Dr. Verpillat has published over 70 articles in Medline referenced journals. He has been involved in many organisations such as ENCePP, ICH M14 working group, European pharma association (efpia) and ISPE
Speakers
Nikos Dedes, BA
Greek Patients' Association, Athens, Attika, Greece
Peter Mol, PhD
College ter Beoordeling van Geneesmiddelen, Utrecht, Netherlands
Peter Mol is professor of drug regulatory science at the University Medical Center Groningen. His research focus is on developing new tools to support regulatory decision-making and the exchange of knowledge between regulatory authorities, health care professionals and lay people. He is currently involved in projects around personalized medicine, new data sources (RWE), patient-centric ways to weigh drug benefit-risk; e.g., using Patient Relevant Outcomes, Quality of Life, and Patient Preference information, and on risk communication (Direct Healthcare Provider Communication). He is Principal Investigator of the HORIZON More-EUROPA project (More-Europa - Research (umcgresearch.org)).
He is also the Committee for Medicinal Products for Human Use (CHMP) member for the Dutch Medicines Evaluation Board. He was from 2012 to 2023 member (vice chair 2016-2022) of EMA’s Scientific Advice Working Party. He has coordinated over 300 EMA and national scientific advice procedures for drug development programs for cardiometabolic, gynecology and hematology products. He was chair of the EMA Cross-Committee Task force on Registries (2016-2023).
Yannis Natsis, MA, BA
European Social Insurance Platform (ESIP), Brussels, Belgium
Yannis Natsis is the Director of the European Social Insurance Platform (ESIP), the umbrella organisation bringing together 45 national statutory social security institutions from 18 countries. ESIP is the voice of social protection and security in Europe or as Yannis puts it one of Europe’s truest treasures.
He has more than 10 years of experience in EU advocacy and policymaking. Prior to joining ESIP in February 2022, he led the advocacy for better and affordable medicines at the European Public Health Alliance (EPHA). In May 2019, he was appointed by EU Member States to the Management Board of the European Medicines Agency (EMA), a position he held until December 2021. Additionally, Yannis has been a Board member of the European Health Forum Gastein (EHFG), the leading EU health policy platform since 2018.

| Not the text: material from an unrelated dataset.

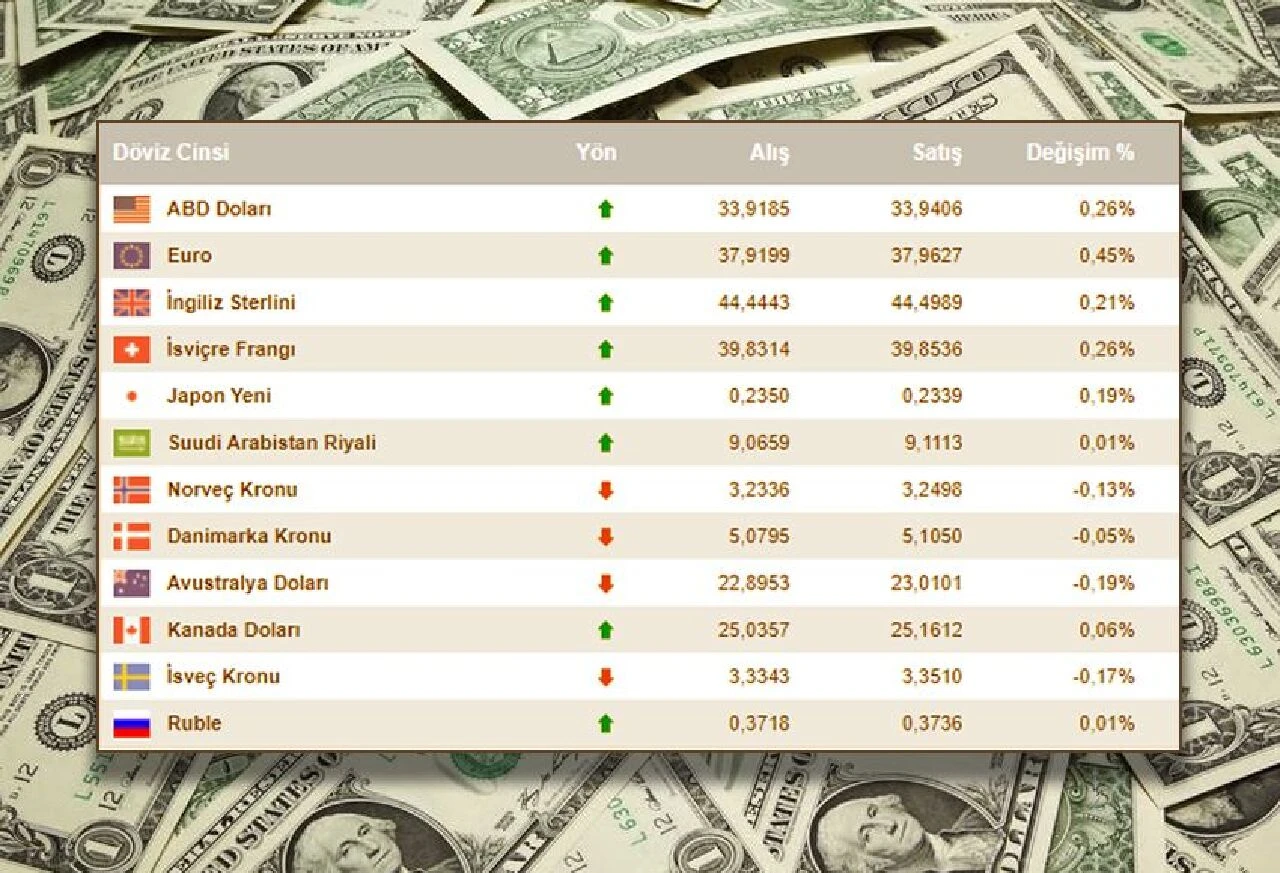This screenshot has height=873, width=1280.
Task: Click the red down arrow for İsveç Kronu
Action: 604,676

Yannis previously worked for the TransAtlantic Consumer Dialogue (TACD) focusing on health and pharmaceutical policies. From 2006-2010, he was an investigative reporter for Greece's award-winning TV news programme "Fakeli" and a contributor to one of Greece’s most respected dailies “Kathimerini”.
He has a Master's degree in International Conflict Analysis from the University of Kent, UK and a Bachelor's degree in European Studies from Pantion University of Social and Political Sciences, Athens, Greece. A Greek national, he is fluent in Greek, English and French.
Almath Spooner, .
Abbvie, Dublin, Ireland
Anne Willemsen, MSc
Dutch National Healthcare Institute, Diemen, Netherlands
Anne Willemsen holds double Masters Degrees in Health Sciences, specialising in both Health Technology Assessment and Health Policy. This led her through research and project management roles within the Dutch National Healthcare Institute (Zorginstituut Nederland) over the past years. Between 2016 and 2023 she has been working for EUnetHTA and has been coordinating Joint Clinical Assessments (JCA). Since April 2023, she was elected as the co-chair of the HTA Coordination Group JCA subgroup under the HTA Regulation.